_Stored data:_
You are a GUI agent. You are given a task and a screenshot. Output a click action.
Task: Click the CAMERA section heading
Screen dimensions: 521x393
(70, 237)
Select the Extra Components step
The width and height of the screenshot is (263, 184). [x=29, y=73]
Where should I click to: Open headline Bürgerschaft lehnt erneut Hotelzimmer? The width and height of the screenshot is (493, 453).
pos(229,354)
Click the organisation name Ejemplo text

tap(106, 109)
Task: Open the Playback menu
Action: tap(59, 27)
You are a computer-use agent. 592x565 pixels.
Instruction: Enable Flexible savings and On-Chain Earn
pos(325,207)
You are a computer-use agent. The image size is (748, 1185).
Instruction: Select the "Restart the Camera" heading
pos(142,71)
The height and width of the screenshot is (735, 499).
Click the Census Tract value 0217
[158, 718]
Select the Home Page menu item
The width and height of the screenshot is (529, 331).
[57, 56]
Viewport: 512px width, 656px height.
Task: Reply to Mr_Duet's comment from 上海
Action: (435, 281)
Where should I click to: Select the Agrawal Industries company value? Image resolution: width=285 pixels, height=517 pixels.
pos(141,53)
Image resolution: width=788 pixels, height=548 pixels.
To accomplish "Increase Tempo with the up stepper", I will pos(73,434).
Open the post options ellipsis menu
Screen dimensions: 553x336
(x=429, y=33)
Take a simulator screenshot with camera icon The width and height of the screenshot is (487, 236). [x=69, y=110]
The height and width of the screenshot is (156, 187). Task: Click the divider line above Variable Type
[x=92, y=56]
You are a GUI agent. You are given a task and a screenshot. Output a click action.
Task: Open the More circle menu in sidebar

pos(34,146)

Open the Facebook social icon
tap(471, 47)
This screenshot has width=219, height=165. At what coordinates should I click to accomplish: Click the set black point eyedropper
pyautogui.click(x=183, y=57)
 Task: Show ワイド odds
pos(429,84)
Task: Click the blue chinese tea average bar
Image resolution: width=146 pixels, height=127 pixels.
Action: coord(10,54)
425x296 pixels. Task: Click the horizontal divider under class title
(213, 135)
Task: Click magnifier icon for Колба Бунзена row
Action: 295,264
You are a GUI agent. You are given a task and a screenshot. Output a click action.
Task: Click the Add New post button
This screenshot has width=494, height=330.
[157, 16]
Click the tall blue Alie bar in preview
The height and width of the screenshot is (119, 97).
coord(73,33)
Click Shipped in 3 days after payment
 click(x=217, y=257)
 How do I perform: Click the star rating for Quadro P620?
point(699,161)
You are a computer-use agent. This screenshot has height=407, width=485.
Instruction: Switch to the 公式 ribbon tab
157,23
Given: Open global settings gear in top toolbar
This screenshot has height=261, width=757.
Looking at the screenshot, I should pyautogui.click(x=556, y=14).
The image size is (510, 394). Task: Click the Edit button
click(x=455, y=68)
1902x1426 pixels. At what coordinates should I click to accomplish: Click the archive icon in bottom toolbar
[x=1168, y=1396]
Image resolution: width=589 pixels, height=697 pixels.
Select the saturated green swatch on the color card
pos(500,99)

_EXERCISE DETAILS:_ Among the lines above, please find those with "blue" and copy them.

_YOUR SOLUTION:_
Task: Click the blue chinese tea average bar
Click the tall blue Alie bar in preview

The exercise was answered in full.